Task brief
Find every line in the records below that contains the string "width" and copy each of those lines. Case counts.
┌──
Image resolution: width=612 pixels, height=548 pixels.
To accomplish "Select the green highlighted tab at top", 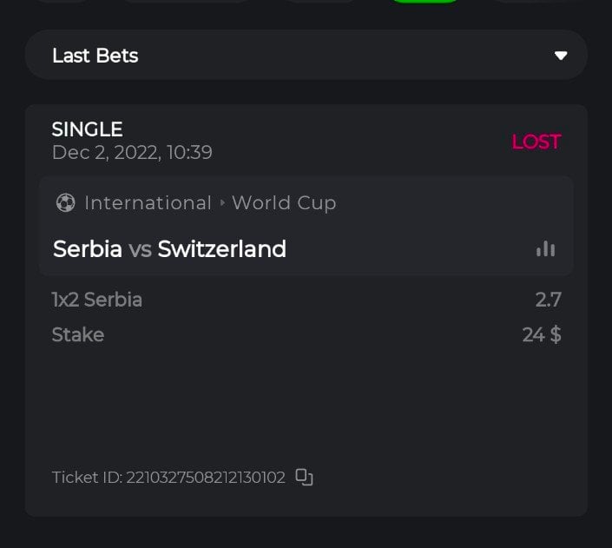I will 424,2.
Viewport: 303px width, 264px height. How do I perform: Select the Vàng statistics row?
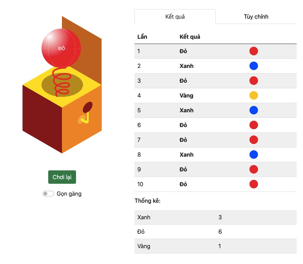(215, 246)
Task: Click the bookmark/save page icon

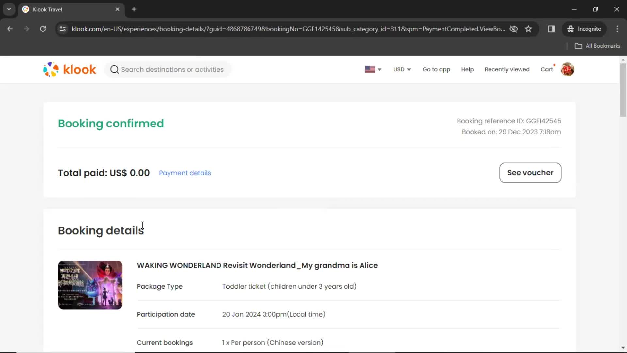Action: (x=529, y=29)
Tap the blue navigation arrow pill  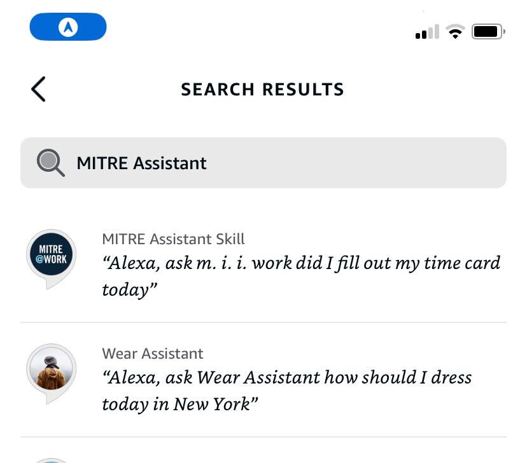tap(68, 27)
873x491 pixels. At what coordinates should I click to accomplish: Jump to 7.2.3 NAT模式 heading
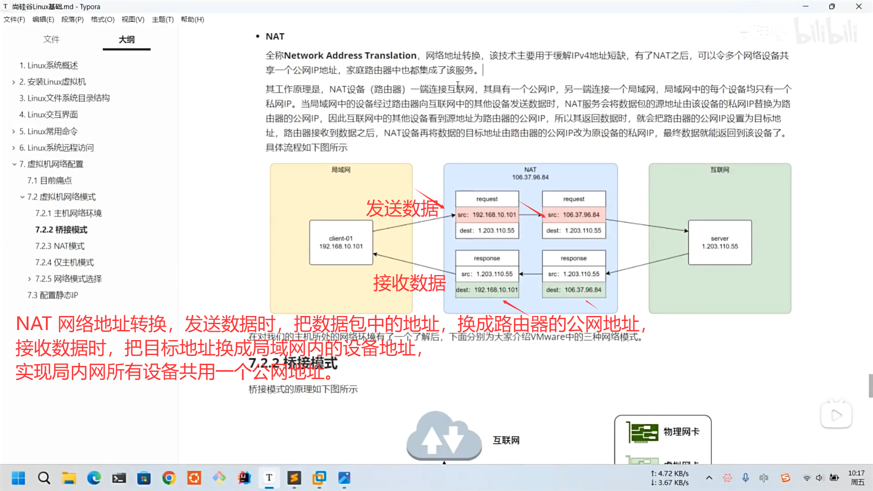(60, 246)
└──
Answer to the task
Image resolution: width=612 pixels, height=548 pixels.
Viewport: 303px width, 264px height. How do I perform: Select the Vàng statistics row?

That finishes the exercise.